Dhaka, Bangladesh (BBN)– Bangladesh Bank (BB) sees the country’s gross domestic product (GPD) growth will continue to grow at a stable rate, averaging annually 7.0 per cent in the near to medium term.
“Moderate recovery in the euro area and USA will have positive effect on growth provided that domestic private investment picked up,” the central bank of Bangladesh said in its annual report for the fiscal year (FY) 2014-15.
The increase in the public consumption from the implementation of new pay scale, large infrastructure spending on power, road communication, transportation and establishment of special economic zones (SEZ) will bring about a momentum of the GDP growth in the near to medium term, the BB explained in its report.
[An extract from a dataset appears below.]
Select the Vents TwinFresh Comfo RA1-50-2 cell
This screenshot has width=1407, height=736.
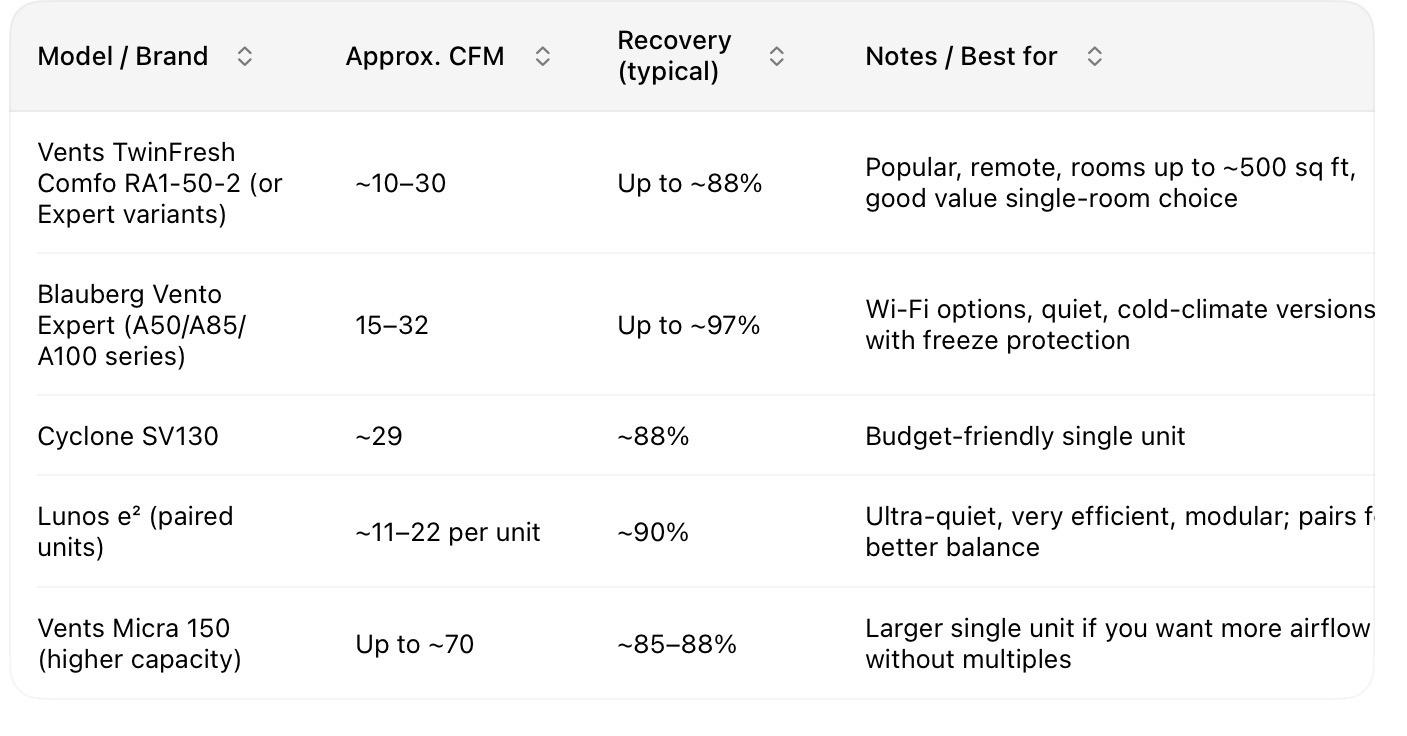coord(160,183)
The report also said the domestic demand growth is expected to pick up steadily in the near and medium term as a result of improvements in business environments.
“Moreover rapid growth in gross fixed capital formation in the public sector will continue to have a positive impact on growth of corporate capital expenditure,” it noted.
The BB also said investment will also be fuelled by the expected continuation of good financial standing of enterprises, allowing them to finance investment with their own funds.
The central bank of Bangladesh expects 14 per cent growth in imports, 7.5 per cent growth in exports and 10 per cent growth in remittances in FY 16.
The ongoing government’s efforts to boost overseas employment in Middle and Eastern Asian countries will accelerate inflow of remittances, the central bank observed.
The foreign reserves are projected to keep rising to reach US$ 26 billion in FY16 from US$ 25 billion in FY 15.
“However, Bangladesh’s aspiration to become an upper middle income country by 2030 might be realistic if its economy is going ahead overcoming difficulties supply side disruptions due to political and non-political factors, financial scams, and cumbersome overseas employment process, etc,” it noted.
The BB also said the country’s inflation as measured by consumers’ price index (CPI) will remain low in the short term. “Moreover, low inflation is supported by supply factors and the declining import prices.”
Over the medium term the impact of these factors on inflation will gradually fade away, yet inflation is expected to remain below the government projection (around 6.0 per cent) made in the 7th Five Year Plan, according to the central bank.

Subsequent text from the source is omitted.